"What is to be done?" Master Bertie called out, as we moved up to them. "The guide tells me that there is a broken piece of road in front which will be impassable with this depth of water."

I had expected to hear this; yet I was so dumfoundered--for, this being true, we were lost indeed--that for a time I could not answer. No one had uttered a word of reproach, but I knew what they must be thinking. I had brought them to this. It was my foolish insistence had done it. The poor beast under me shivered. I struck him with my heels. "We must go forward!" I said desperately. "Or what? What do you think? Go back?"

"Steady! steady, Master Knight Errant!" the Duchess cried in her calm, brave voice. "I never knew you so bad a counselor before!"

"It is my fault that you are here," I said, looking dismally around.

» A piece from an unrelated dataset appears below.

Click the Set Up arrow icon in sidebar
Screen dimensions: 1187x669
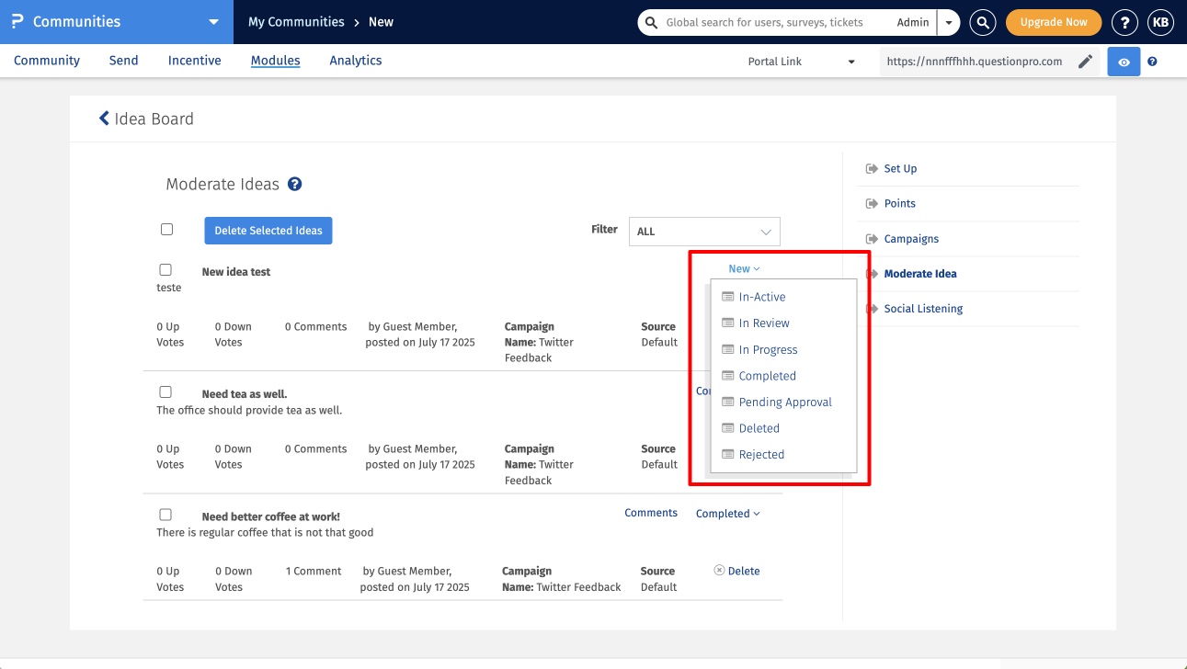click(872, 169)
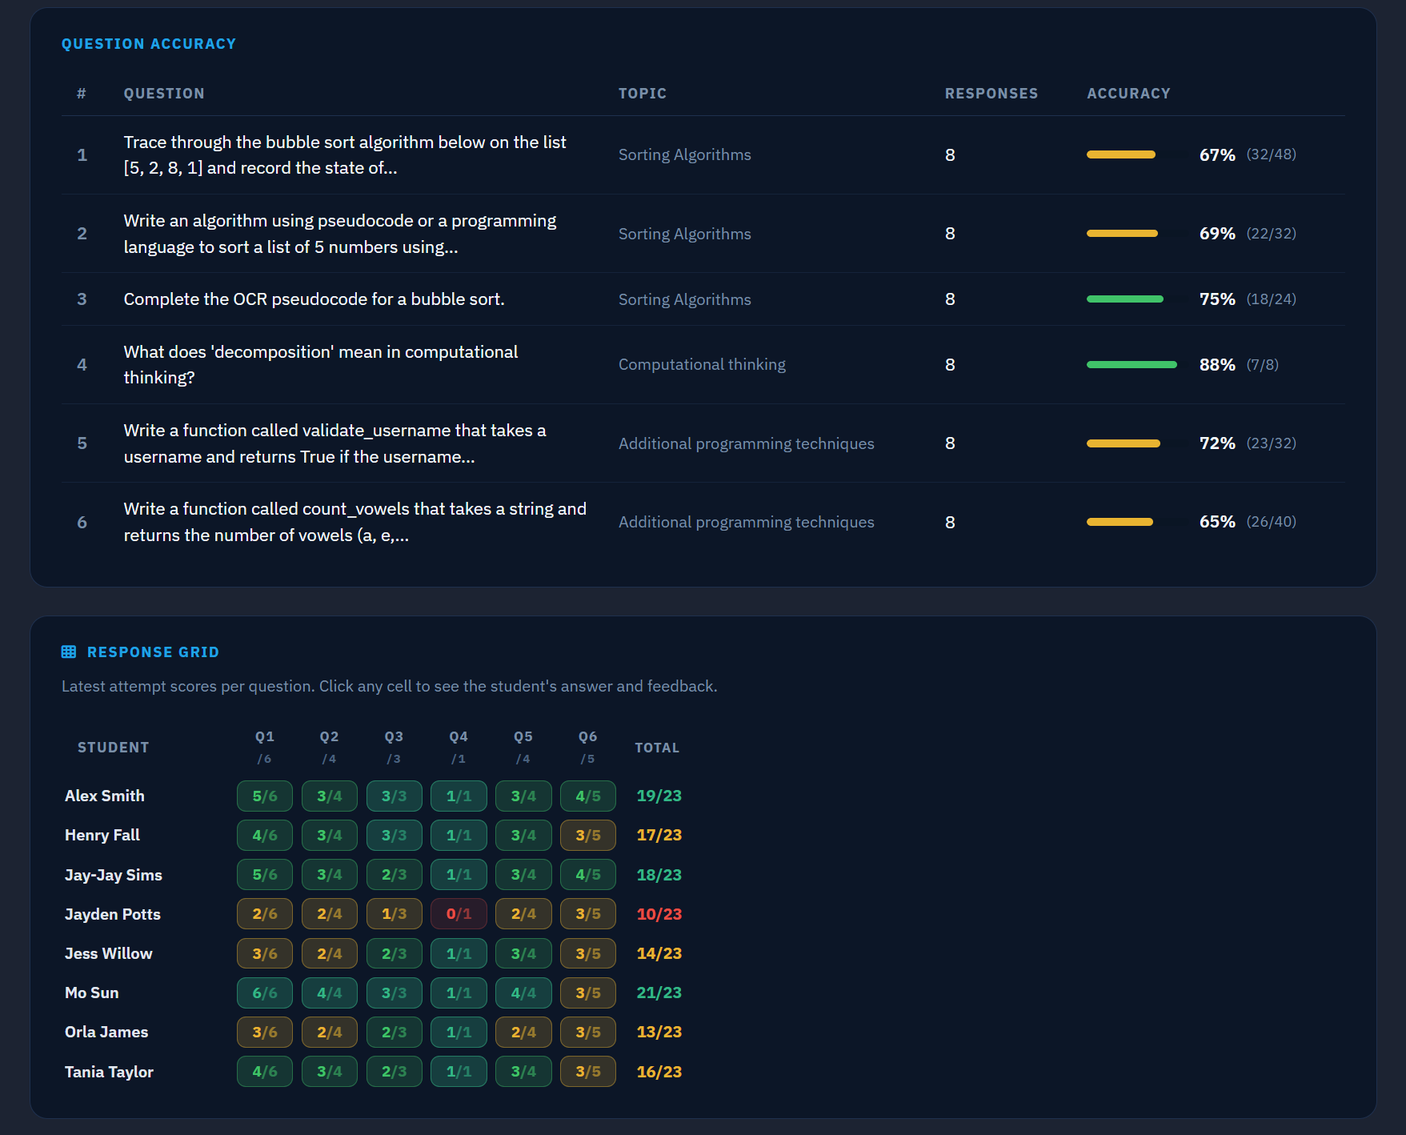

"Perhaps the other road is as bad," Master Bertie replied. "At any rate, that is past and gone. The question is, what are we to do now? To remain here is to die of cold and misery. To go back may be to run into the enemy's arms. To go forward----"

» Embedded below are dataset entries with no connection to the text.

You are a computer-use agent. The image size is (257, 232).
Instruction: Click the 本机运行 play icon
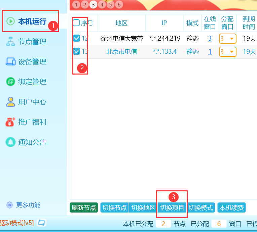point(10,21)
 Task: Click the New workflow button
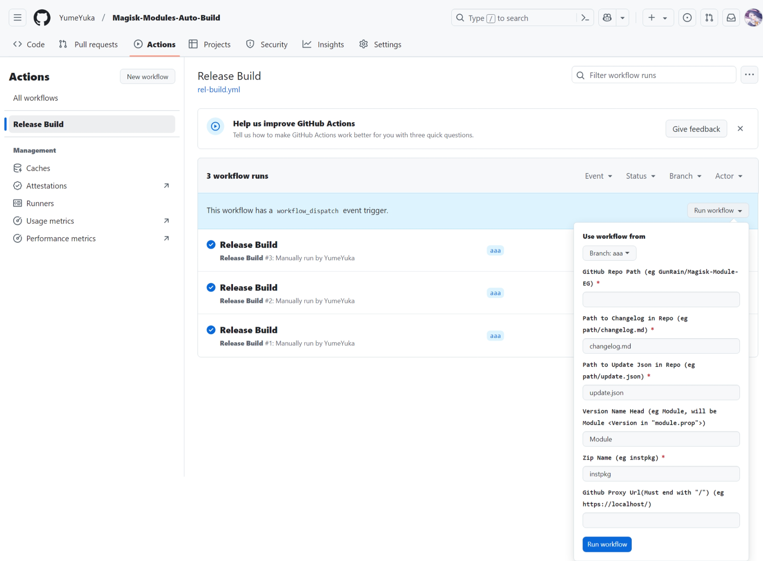click(x=148, y=77)
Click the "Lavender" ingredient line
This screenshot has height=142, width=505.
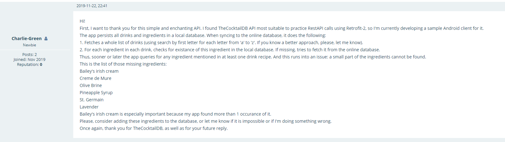tap(89, 107)
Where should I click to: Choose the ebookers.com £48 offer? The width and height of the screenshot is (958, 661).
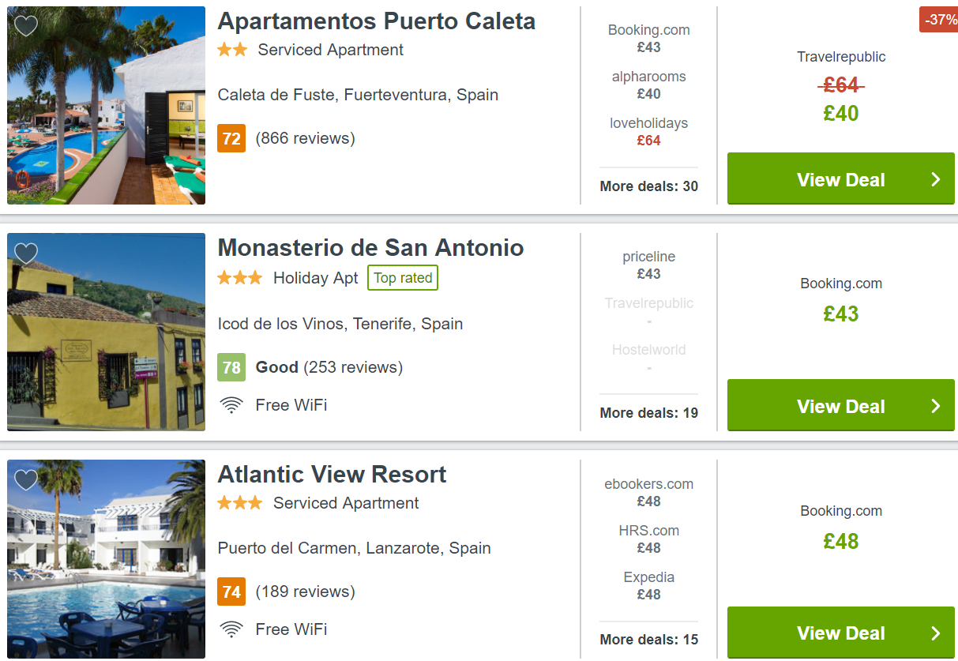point(649,492)
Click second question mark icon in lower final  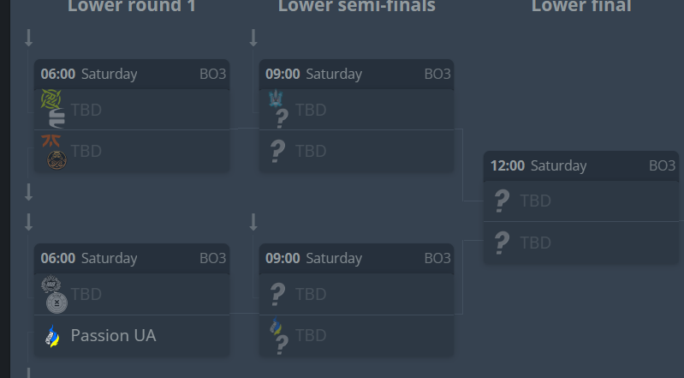[502, 243]
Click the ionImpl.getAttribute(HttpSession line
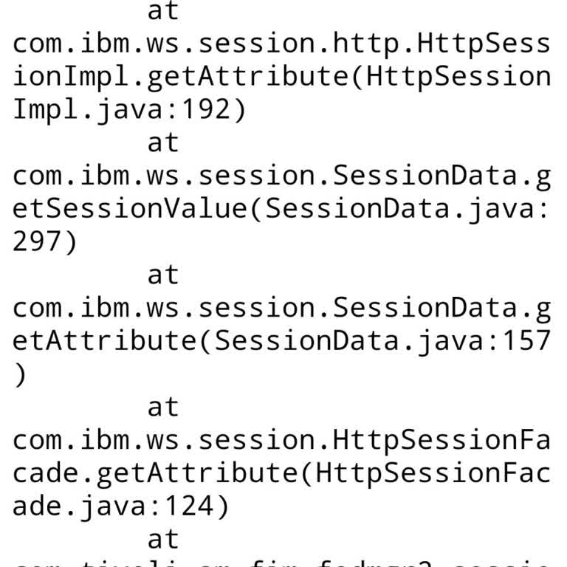Screen dimensions: 567x567 click(x=281, y=78)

"Will be to be drowned!" Mistress Anne cried with a pitiful sob.

I could not blame her. A more gloomy outlook than ours, as we sat on our jaded horses in the middle of this waste of waters, which appeared in the moonlight to be boundless, could scarcely be imagined. The night was cold for the time of year, and the keen wind pierced our garments and benumbed our limbs. At any moment the rain might begin afresh, and the moon be overcast. Of ourselves, we could not take a step without danger, and our guides had manifestly lost their heads and longed only to return.

"Yet, I am for going forward," the Duchess urged. "If there be but this one bad place we may pass it with care."

"We may," her husband assented dubiously. "But suppose when we have passed it we can go no farther. Suppose the----"

"It is no good supposing!" she retorted with some sharpness. "Let us cross this place first, Richard, and we will deal with the other when we come to it."